What to work on:
Answer these questions from the RSA guide below:
(a) What does the guide say its code and techniques are intended solely for?
(b) What kind of cryptography system does it call RSA?
(c) Which letter does it use for the decryption key?
═════ Text extract
Implementing RSA in Python from Scratch

This is a guide to implementing RSA encryption in python from scratch. The article goes over the math and has code examples.

Please note that it is essential for me to emphasize that the code and techniques presented here are intended solely for educational purposes and should never be employed in real-world applications without careful consideration and expert guidance.

At the same time, understanding the principles of RSA cryptography and exploring various implementations is valuable for educational purposes and understanding how to code encryption methods, building secure encryption systems for practical use requires adherence to industry standards, best practices, and thorough security assessments. An inadequate implementation or improper usage of cryptographic techniques can lead to severe vulnerabilities, jeopardizing the confidentiality and integrity of sensitive data.


I'm sure many programmers, particularly web developers have heard of the RSA cryptography system. RSA is an asymmetric cryptography system, meaning that one key is used for encryption and the other for decryption. I've seen a lot of articles explaining the general principles of asymmetric cryptography, but I have not seen any that give easy-to-understand explanations of the mathematical background behind these algorithms, so I decided to write this article.

The Math Behind RSA

For start, as I've mentioned in the paragraph above, to transmit an RSA-encrypted message, you need 2 keys. One that can only encrypt and one that can decrypt. Let encryption key be denoted as e, the decryption key will be denoted as d and the message will be denoted as m. The key principle behind RSA is that in the following notion:

(m^e)^d ≡ m (mod n)
══════════
═════ Information shown
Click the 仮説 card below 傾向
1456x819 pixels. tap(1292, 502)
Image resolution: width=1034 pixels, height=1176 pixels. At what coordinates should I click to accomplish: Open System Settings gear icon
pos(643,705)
══════════
Complete answer:
(a) Educational purposes.
(b) An asymmetric cryptography system, in which one key is used for encryption and the other for decryption.
(c) The letter d.